Well, this weekend I put my tenacity to work and embarked on a journey to find a yoga studio. I’m mentioned my love for Zumba before, and, really, I find it hard to believe there can be anything better than leaving the dance studio profusely glistening* and temporarily deaf from the potentially dangerous — but undeniably motivating — volume of the music. (*I think it was Topanga from “Boy Meets World” who said girls don’t sweat; they glisten. I like to pretend that’s true.)

Despite my love for this loud Latin workout, I’ve decided I could use a little centering and stretching in my life as well, so I decided to give yoga a try.

I spent a good portion of my three-day weekend researching local yoga studios. I found schedules for four studios and set out to investigate.
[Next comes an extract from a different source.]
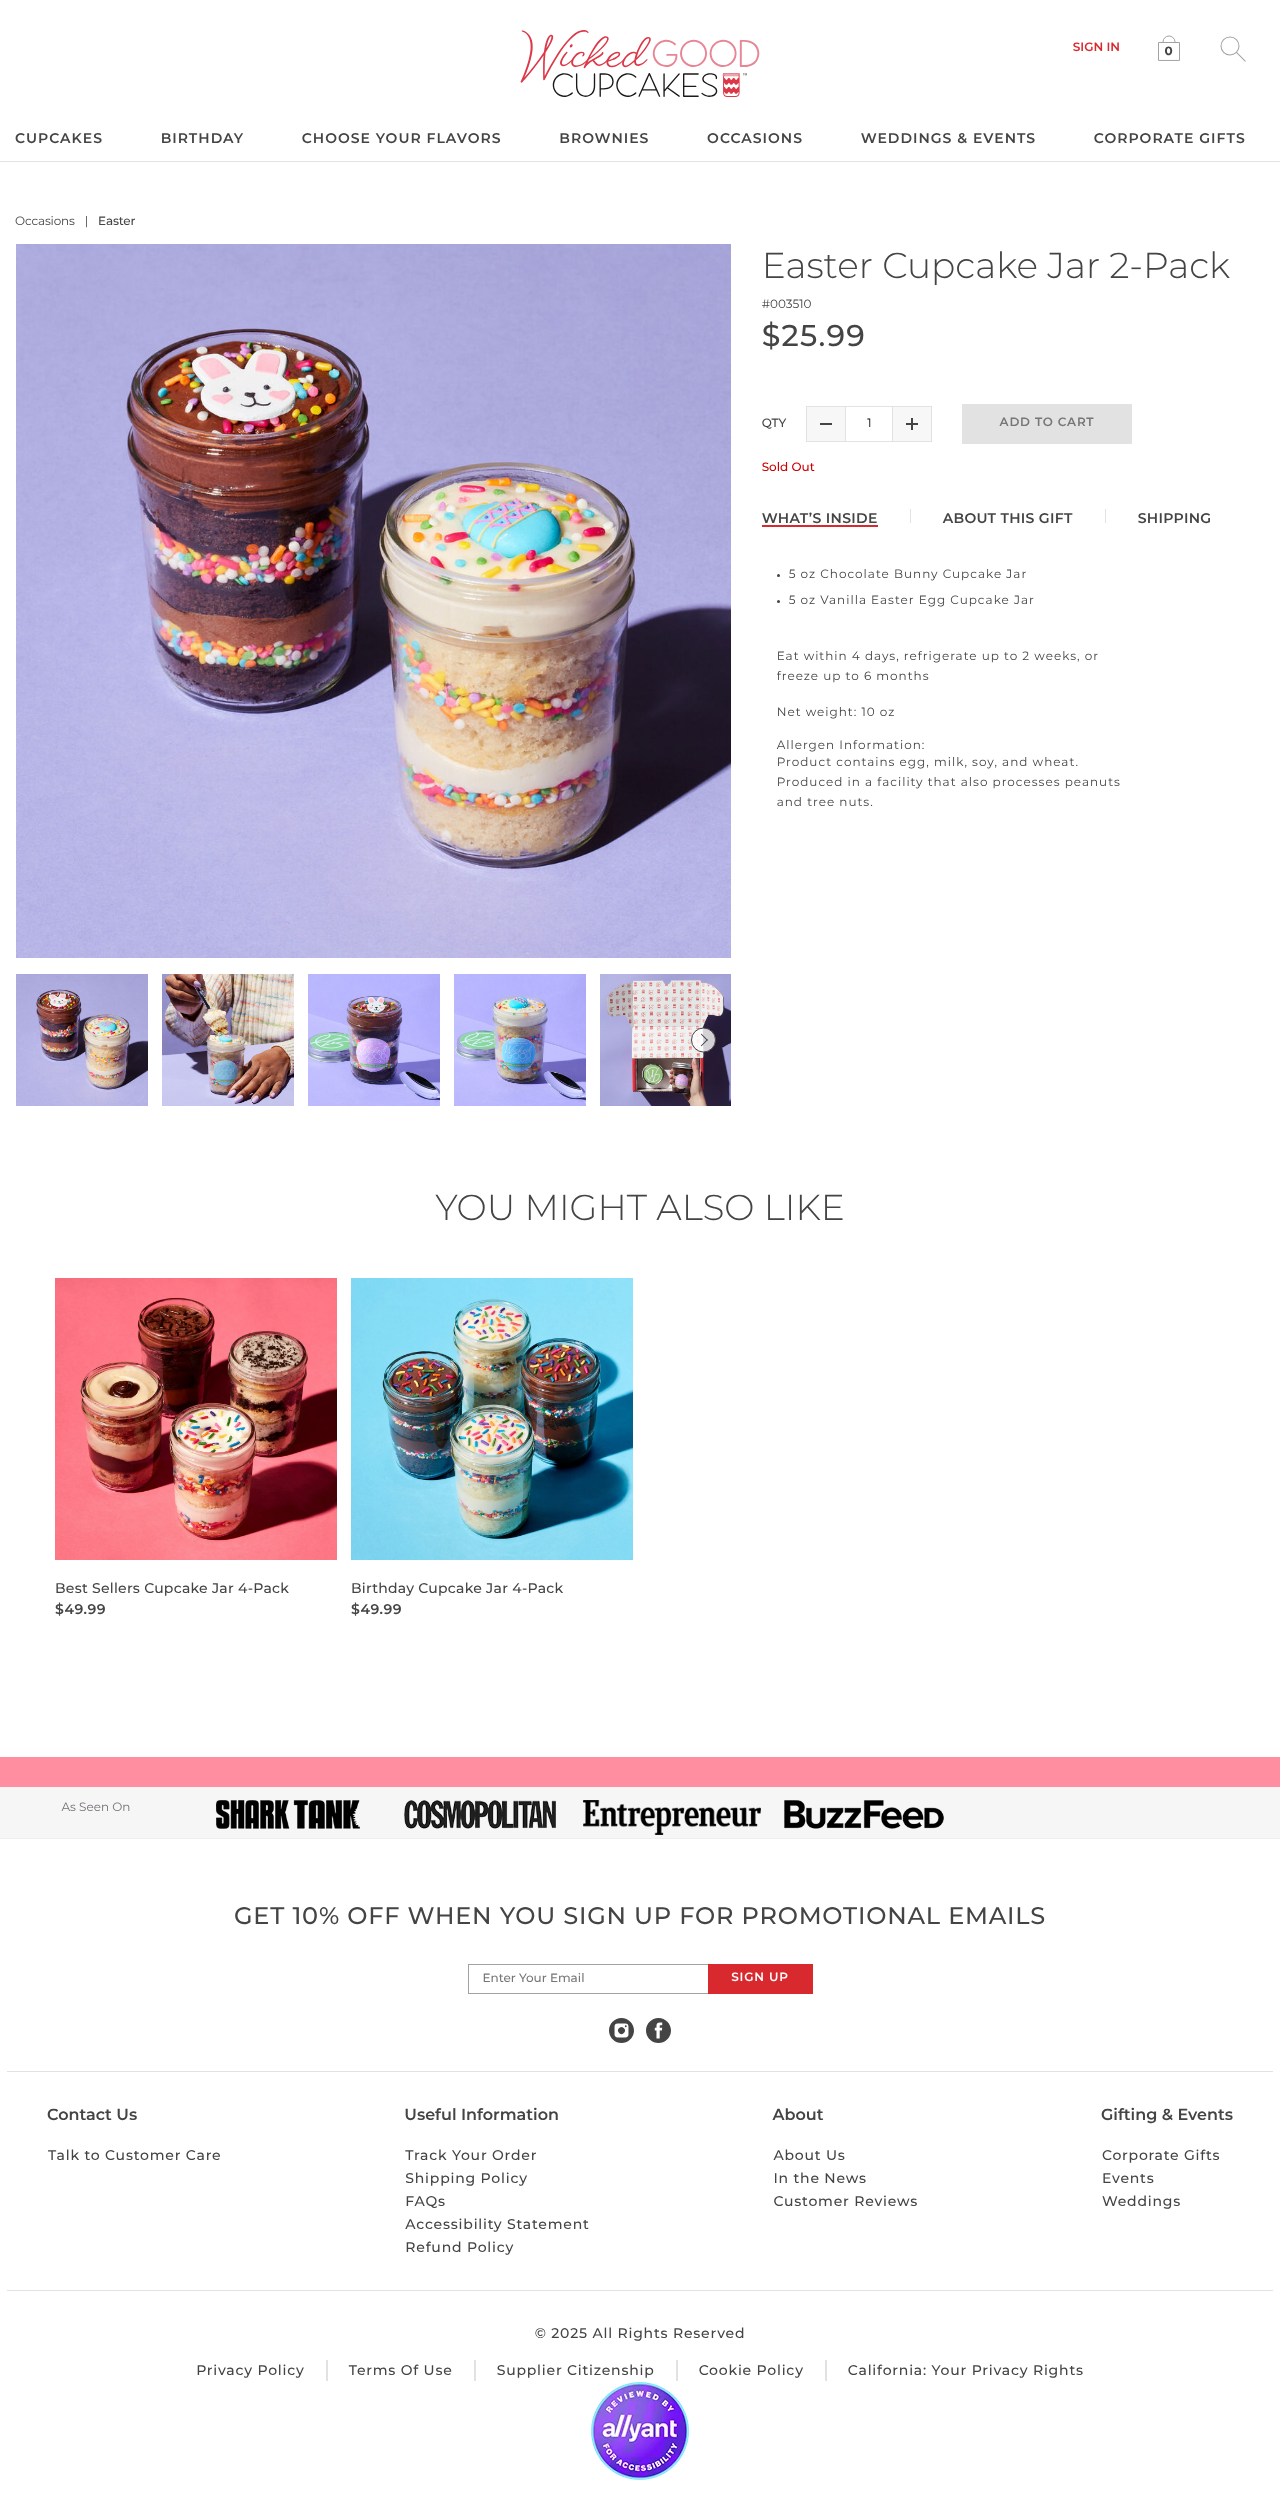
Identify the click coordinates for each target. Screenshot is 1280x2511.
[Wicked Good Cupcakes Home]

For a Zumba girl who has gotten used to neon workout gear and high-energy instructors, stepping into yoga studios was a bit of a culture shock.
At each place I visited, there were prominent signs asking that you remove your shoes upon entering. And unlike the signs at my Zumba studio that scream, “DO NOT PARK NEXT DOOR, CHICA. YOU WILL BE TOWED,” these sings seemed to whisper, “Please, look deep into your soul, respect this space and slip of your shoes.”
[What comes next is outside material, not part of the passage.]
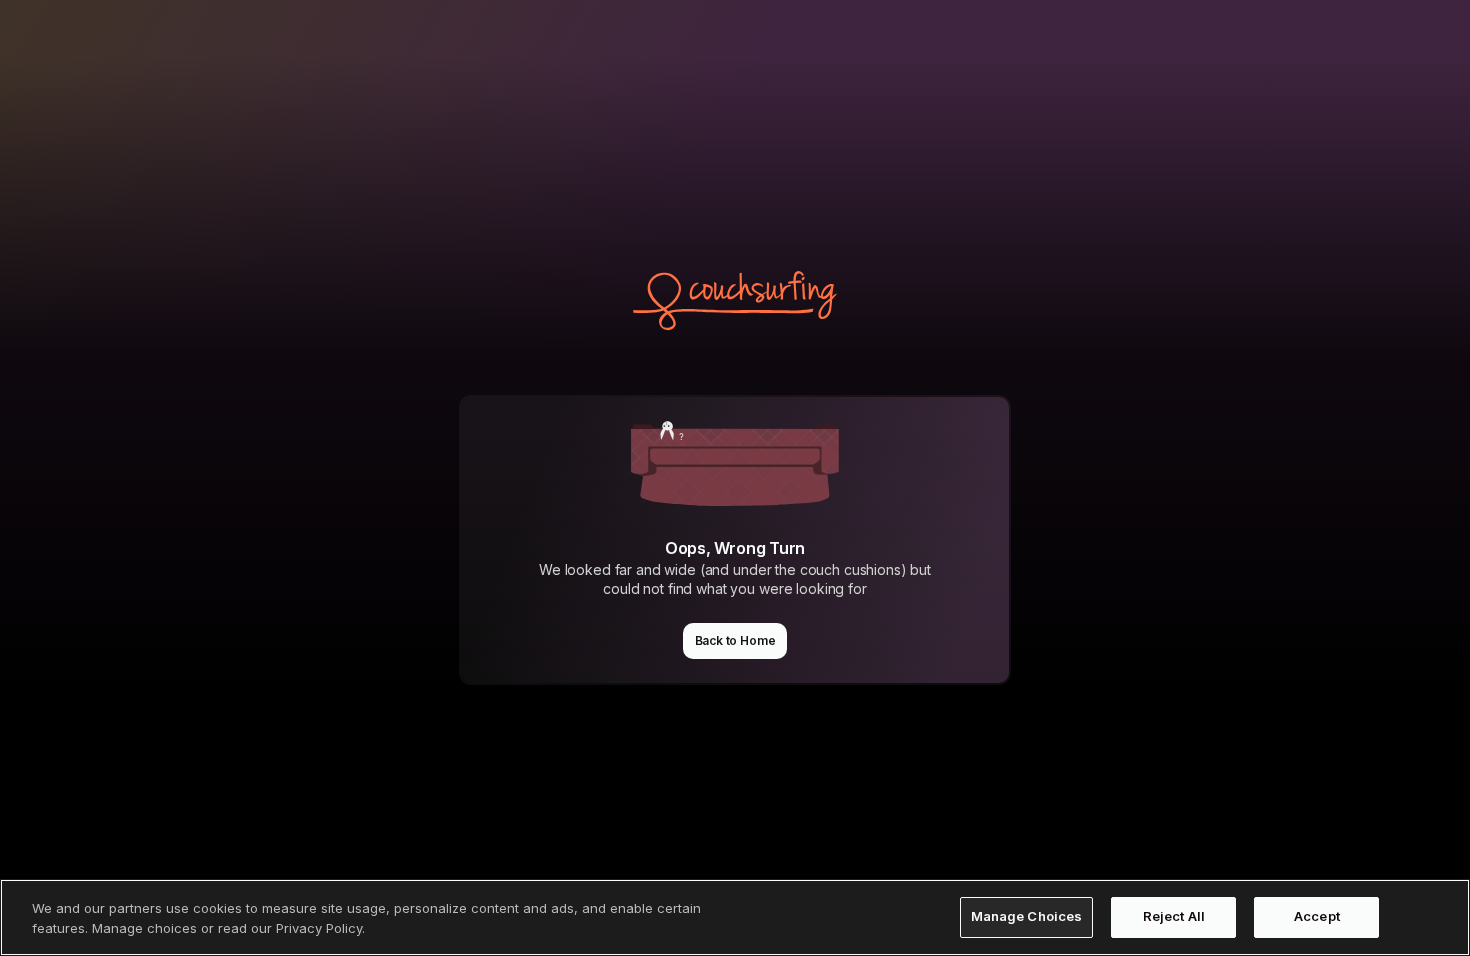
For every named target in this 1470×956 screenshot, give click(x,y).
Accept (1317, 917)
Although, I discovered yogis don’t limit themselves to muted jewel tones and stoic deep breathing because this is the side of one of the buildings I visited.


Initially, I was worried I had gotten my directions mixed up and arrived at a preschool, but it turns out this studio is just owned by some light-hearted practitioners. Please excuse this woman’s immodest top. This image is no way intended to endorse such things :)

At a yet another studio, though, I met an instructor who wasn’t so light-hearted. When I entered, I bounded right up to the front desk (making sure to remove my shoes first, of course). In a bubbly, energetic voice, I asked about introductory classes, explaining I’m a yoga novice. The woman behind the desk seemed almost offended by my enthusiasm and my bright blue nail polish. (Something tells me she’s not going to love the hot pink yoga mat I just bought, either. In my defense, it was the only color Target had.)

Each place I visited seemed a bit foreign. I have feeling, though, that I may come to love yoga just as much as I love Zumba precisely because they are so different. So, namste, my friends. I’ll let you know how my first class goes.

  • http://www.blogger.com/profile/05062018411671336899 Izzy

    Yoga does provide a great sense of calm. Just avoid the one Joshua does. The P90X one is ninety minutes and after an hour I completely loose my “chi” and all I can think is, “Is it over yet? I have other things that need doing in my life!” I think that is totally defeating the purpose if I end up irritated, right?

  • http://www.blogger.com/profile/13482973529958165876 Emily

    Good point! I've done yoga videos like that before. I'll try to avoid the frustration factor.

  • http://www.blogger.com/profile/09827407034310448914 Heidi Freeman

    I am certain no one needs yoga more than me. I do not like doing things that I am pathetic at? Not sure where this pride comes from but seriously how do those 60 year-old women move that way?